Source material:
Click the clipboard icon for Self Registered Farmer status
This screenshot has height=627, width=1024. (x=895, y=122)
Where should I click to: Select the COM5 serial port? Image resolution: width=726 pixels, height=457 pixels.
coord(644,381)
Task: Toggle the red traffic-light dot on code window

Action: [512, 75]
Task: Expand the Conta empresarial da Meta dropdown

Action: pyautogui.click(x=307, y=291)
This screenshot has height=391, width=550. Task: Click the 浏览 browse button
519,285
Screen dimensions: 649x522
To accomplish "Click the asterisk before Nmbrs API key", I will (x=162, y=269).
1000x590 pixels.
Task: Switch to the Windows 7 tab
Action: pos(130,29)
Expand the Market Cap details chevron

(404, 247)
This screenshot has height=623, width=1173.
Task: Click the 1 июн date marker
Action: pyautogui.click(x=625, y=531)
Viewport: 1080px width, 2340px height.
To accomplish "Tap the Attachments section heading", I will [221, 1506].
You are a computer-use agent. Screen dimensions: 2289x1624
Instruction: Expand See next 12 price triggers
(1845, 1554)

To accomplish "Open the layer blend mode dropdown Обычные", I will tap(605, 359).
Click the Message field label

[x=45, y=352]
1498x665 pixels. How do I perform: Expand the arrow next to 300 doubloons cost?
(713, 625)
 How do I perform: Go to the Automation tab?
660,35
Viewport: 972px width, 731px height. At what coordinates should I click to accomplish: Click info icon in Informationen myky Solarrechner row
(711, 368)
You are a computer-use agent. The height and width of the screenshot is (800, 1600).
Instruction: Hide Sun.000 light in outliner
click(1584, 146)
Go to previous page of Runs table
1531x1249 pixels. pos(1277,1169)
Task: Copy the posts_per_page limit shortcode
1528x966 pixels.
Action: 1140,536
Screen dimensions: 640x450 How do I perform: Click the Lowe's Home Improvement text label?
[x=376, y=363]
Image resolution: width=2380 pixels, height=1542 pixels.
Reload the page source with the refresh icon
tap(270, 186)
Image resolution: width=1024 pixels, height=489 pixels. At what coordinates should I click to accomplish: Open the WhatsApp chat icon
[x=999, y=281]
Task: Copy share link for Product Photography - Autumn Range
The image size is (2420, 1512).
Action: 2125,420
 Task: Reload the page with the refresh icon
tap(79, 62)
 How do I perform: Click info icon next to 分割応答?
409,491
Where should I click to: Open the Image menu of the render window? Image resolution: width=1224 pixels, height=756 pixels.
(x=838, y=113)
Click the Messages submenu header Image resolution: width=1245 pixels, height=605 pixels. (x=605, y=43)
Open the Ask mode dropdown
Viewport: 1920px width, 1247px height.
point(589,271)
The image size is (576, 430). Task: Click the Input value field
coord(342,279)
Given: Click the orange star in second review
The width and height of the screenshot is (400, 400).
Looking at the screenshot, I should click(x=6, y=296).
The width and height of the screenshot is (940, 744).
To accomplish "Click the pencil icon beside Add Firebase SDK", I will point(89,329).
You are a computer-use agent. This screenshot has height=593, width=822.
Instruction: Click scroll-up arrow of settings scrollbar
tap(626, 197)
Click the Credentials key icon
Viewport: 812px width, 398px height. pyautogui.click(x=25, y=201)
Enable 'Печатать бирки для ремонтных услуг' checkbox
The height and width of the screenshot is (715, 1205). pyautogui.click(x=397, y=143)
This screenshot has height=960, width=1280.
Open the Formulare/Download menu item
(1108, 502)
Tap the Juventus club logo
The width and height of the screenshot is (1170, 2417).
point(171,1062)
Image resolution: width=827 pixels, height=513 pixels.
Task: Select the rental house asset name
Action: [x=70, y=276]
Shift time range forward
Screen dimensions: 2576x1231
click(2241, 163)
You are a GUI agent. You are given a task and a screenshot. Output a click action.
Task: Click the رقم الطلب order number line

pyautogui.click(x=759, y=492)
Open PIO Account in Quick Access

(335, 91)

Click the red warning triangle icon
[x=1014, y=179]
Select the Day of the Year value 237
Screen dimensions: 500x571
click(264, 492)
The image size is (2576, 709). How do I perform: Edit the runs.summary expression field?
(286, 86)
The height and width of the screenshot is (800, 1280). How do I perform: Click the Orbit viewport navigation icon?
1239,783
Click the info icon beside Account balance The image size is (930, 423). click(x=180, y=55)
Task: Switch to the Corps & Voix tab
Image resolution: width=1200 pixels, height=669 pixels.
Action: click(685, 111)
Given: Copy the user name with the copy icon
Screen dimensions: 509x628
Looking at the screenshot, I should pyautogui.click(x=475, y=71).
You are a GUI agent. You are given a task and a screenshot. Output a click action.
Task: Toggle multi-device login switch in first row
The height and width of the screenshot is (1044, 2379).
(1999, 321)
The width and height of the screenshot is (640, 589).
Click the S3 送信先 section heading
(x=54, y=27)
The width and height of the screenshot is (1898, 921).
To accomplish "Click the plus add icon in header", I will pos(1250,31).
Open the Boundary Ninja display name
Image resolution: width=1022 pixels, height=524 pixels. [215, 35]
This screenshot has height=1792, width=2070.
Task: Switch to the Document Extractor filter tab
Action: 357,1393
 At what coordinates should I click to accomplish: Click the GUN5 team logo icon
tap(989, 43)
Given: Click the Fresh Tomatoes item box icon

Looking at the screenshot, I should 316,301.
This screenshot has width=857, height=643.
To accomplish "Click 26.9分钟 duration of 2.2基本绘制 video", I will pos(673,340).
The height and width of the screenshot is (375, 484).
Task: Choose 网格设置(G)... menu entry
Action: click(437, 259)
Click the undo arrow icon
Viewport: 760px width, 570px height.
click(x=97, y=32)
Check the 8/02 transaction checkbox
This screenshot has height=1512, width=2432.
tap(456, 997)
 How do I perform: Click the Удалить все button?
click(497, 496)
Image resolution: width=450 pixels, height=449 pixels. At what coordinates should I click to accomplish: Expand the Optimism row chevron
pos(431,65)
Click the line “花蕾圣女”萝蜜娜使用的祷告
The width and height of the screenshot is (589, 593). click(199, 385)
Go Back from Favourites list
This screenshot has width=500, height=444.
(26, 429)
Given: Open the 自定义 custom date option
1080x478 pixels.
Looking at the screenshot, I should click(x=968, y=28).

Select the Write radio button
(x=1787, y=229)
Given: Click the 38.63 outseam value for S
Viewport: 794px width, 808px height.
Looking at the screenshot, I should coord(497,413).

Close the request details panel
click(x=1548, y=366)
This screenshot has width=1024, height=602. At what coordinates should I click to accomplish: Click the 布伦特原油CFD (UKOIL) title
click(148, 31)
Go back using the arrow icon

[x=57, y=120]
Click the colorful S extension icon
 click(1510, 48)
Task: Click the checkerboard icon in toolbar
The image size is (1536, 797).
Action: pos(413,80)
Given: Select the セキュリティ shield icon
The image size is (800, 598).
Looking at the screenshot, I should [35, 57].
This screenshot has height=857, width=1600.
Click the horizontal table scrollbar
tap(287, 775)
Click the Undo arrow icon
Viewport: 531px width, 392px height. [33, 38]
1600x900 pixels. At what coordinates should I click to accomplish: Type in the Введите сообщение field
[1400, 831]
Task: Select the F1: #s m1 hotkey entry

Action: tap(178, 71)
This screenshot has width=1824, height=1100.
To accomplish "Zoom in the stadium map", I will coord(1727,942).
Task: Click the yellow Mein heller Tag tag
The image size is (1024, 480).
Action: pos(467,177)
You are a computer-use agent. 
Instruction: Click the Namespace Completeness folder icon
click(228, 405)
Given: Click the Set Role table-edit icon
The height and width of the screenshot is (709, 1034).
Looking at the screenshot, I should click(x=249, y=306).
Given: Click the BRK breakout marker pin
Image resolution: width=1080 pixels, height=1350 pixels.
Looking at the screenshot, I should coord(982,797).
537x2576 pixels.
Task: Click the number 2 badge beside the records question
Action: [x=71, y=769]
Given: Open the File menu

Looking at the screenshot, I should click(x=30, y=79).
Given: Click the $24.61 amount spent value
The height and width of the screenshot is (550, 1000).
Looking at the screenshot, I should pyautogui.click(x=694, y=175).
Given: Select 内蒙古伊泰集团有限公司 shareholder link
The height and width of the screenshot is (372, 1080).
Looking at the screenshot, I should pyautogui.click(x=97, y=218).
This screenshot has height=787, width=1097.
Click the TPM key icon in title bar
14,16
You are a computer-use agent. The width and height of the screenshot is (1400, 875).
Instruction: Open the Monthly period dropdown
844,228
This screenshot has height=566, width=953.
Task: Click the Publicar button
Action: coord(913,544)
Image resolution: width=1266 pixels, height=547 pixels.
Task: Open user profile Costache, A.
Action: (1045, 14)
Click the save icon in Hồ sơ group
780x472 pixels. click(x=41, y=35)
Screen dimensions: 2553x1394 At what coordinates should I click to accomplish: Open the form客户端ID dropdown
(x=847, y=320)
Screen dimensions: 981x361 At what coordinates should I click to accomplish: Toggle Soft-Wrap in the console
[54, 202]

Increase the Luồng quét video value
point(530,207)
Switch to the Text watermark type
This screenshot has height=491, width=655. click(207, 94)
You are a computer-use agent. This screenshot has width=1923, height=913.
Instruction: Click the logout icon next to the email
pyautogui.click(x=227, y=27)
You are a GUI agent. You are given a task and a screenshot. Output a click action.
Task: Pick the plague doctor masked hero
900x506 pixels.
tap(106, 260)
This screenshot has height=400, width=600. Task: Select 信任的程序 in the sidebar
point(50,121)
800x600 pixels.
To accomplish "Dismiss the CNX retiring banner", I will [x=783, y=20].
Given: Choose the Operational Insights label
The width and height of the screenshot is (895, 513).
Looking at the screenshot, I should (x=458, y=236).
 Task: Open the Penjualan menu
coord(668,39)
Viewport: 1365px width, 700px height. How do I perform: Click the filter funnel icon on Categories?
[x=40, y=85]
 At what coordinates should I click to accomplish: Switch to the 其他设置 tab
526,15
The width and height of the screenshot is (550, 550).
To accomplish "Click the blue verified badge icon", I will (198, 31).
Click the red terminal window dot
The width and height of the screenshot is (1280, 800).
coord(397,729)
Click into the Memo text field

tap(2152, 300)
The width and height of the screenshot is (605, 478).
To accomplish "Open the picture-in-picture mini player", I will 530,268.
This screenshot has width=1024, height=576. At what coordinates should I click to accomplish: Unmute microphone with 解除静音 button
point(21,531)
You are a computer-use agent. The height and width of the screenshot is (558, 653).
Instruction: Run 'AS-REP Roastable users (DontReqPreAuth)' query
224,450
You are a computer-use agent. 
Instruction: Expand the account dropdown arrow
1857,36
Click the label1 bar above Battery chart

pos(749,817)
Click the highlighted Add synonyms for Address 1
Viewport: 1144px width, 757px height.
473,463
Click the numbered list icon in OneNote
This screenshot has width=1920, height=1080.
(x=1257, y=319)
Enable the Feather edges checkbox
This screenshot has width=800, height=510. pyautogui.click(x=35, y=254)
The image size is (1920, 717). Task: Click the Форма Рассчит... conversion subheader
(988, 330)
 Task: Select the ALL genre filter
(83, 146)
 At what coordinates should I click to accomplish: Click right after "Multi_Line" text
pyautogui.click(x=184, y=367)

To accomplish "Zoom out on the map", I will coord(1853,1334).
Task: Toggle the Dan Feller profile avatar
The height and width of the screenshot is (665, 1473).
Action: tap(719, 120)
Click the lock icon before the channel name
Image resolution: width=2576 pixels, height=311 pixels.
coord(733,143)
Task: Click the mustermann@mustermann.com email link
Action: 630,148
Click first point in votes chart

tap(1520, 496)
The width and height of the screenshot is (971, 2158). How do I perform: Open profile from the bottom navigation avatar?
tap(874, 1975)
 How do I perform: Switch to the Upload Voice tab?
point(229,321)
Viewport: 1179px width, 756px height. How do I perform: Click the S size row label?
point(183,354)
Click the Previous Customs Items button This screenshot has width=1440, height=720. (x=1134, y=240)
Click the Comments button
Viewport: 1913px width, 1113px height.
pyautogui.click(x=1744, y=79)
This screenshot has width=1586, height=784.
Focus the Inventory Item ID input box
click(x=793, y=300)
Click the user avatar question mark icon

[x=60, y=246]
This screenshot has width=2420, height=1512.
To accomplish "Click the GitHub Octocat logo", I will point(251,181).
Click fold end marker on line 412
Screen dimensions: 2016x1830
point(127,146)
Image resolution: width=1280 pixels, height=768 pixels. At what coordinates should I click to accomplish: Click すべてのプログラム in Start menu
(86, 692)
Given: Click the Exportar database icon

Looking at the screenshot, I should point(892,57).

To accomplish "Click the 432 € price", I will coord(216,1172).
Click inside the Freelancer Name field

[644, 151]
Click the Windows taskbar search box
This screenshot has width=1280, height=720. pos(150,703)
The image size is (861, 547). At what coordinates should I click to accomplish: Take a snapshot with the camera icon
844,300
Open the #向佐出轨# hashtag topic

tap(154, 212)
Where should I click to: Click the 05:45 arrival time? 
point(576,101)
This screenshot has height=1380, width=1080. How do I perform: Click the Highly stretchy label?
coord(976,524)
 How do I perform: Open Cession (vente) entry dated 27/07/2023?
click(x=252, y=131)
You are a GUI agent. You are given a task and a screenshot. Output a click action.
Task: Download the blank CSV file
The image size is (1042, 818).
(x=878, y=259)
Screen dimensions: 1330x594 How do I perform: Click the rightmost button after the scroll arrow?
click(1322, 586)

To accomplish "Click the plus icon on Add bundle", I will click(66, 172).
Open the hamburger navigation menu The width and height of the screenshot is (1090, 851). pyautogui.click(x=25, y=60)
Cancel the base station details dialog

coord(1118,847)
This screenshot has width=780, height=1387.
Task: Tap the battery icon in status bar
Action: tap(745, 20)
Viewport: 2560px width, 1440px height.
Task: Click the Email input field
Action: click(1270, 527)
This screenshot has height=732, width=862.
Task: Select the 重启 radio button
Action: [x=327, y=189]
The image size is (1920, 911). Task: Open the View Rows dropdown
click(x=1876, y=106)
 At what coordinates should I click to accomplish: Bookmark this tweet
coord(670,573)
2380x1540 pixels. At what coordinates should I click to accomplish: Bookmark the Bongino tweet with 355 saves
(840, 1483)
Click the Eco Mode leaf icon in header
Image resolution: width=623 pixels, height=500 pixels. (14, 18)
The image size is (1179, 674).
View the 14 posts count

Aim of the exercise:
Put the entries from the start through the line containing "Action: pyautogui.click(x=307, y=291)" into a two-column CSV with the header columns instruction and response, one row per entry. Enclose each field in double quotes and turn any line breaks within a field into spaces.

The solution:
instruction,response
"Click the clipboard icon for Self Registered Farmer status","This screenshot has height=627, width=1024. (x=895, y=122)"
"Where should I click to: Select the COM5 serial port? Image resolution: width=726 pixels, height=457 pixels.","coord(644,381)"
"Task: Toggle the red traffic-light dot on code window","Action: [512, 75]"
"Task: Expand the Conta empresarial da Meta dropdown","Action: pyautogui.click(x=307, y=291)"